New elements from the forgotten past have come to light in the ongoing judicial case against Romanian businessman Dinu Patriciu, head of the Rompetrol oil group, and his cronies. The story goes back to 1985 when specialists from the then state-controlled Rompetrol discovered the largest crude deposit in Northern Africa - that is, in Libya – estimated at 3-5 billion barrels.

With Libyan accord, the Romanians exploited the deposit until 1991 when the management of the company at the time, when Rompetrol was still state-controlled, announced it could no longer run the operations in Murzuk for lack of funds.

In 1993, a contract was signed to cede the deposit to the Spanish company Repsol, in consortium with OMV and Total. One man who might know a lot about this contract is former Social-Democratic (PSD) Senator Doru Laurian Badulescu, the current head of the Ilfov District Council.

Repsol was due to pay some USD 85 million in production level bonuses of exploitation to the Romanian state, spread for several years. The money never landed in the Romanian Finance Ministry treasury.

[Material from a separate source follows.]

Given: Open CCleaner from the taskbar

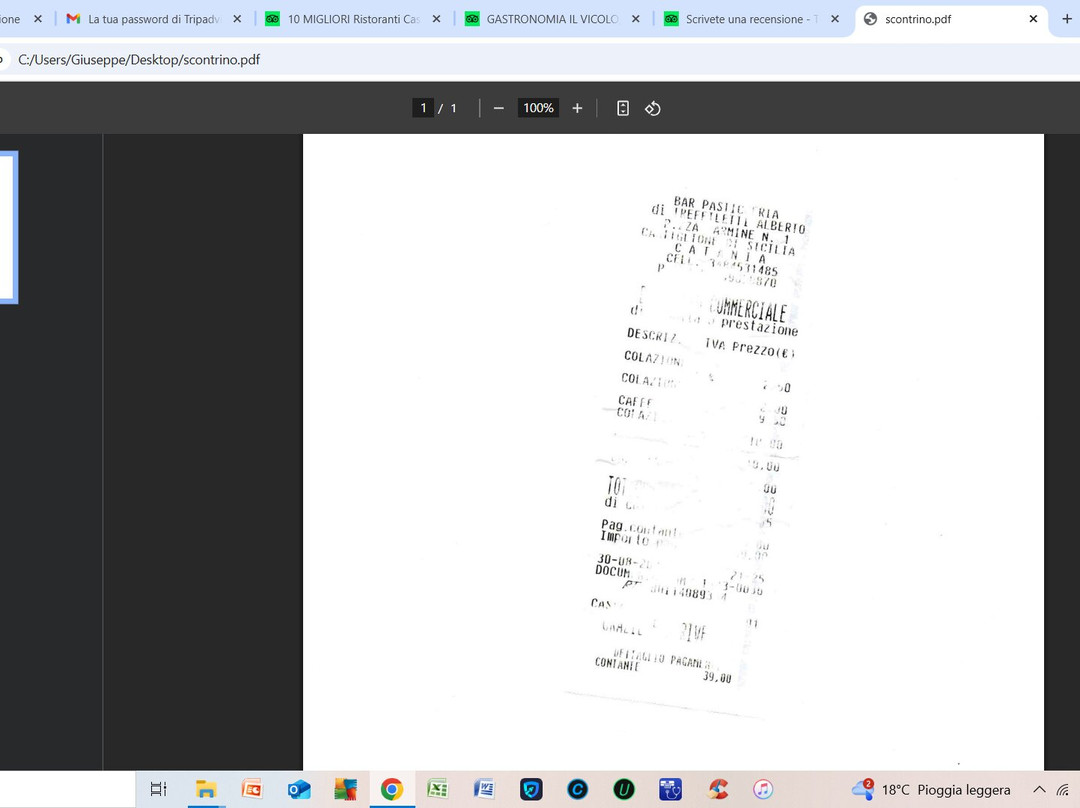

Businessman Dinu Patriciu, the current head of Rompetrol, claims he sent a letter to the Finance Ministry in 2002, when PSD was in power, to claim rights over this money. The ministry never replied.

By a series of financial maneuvers from Netherlands to the Virgin Islands to Switzerland, in 2001 a large chunk of the money flew in and out of accounts belonging to companies run by the current owners of Rompetrol, Patriciu and Phil Stephenson.

Besides Patriciu, the current wave of judicial moves also targets his associate Stephenson, who was Rompetrol deputy CEO until he packed and left Romania; and Collin R. Hurt, former manager of the Romania Moldova Direct Fund, a company that held control over part of Rompetrol earlier this decade.

Both are US citizens and have left Romania.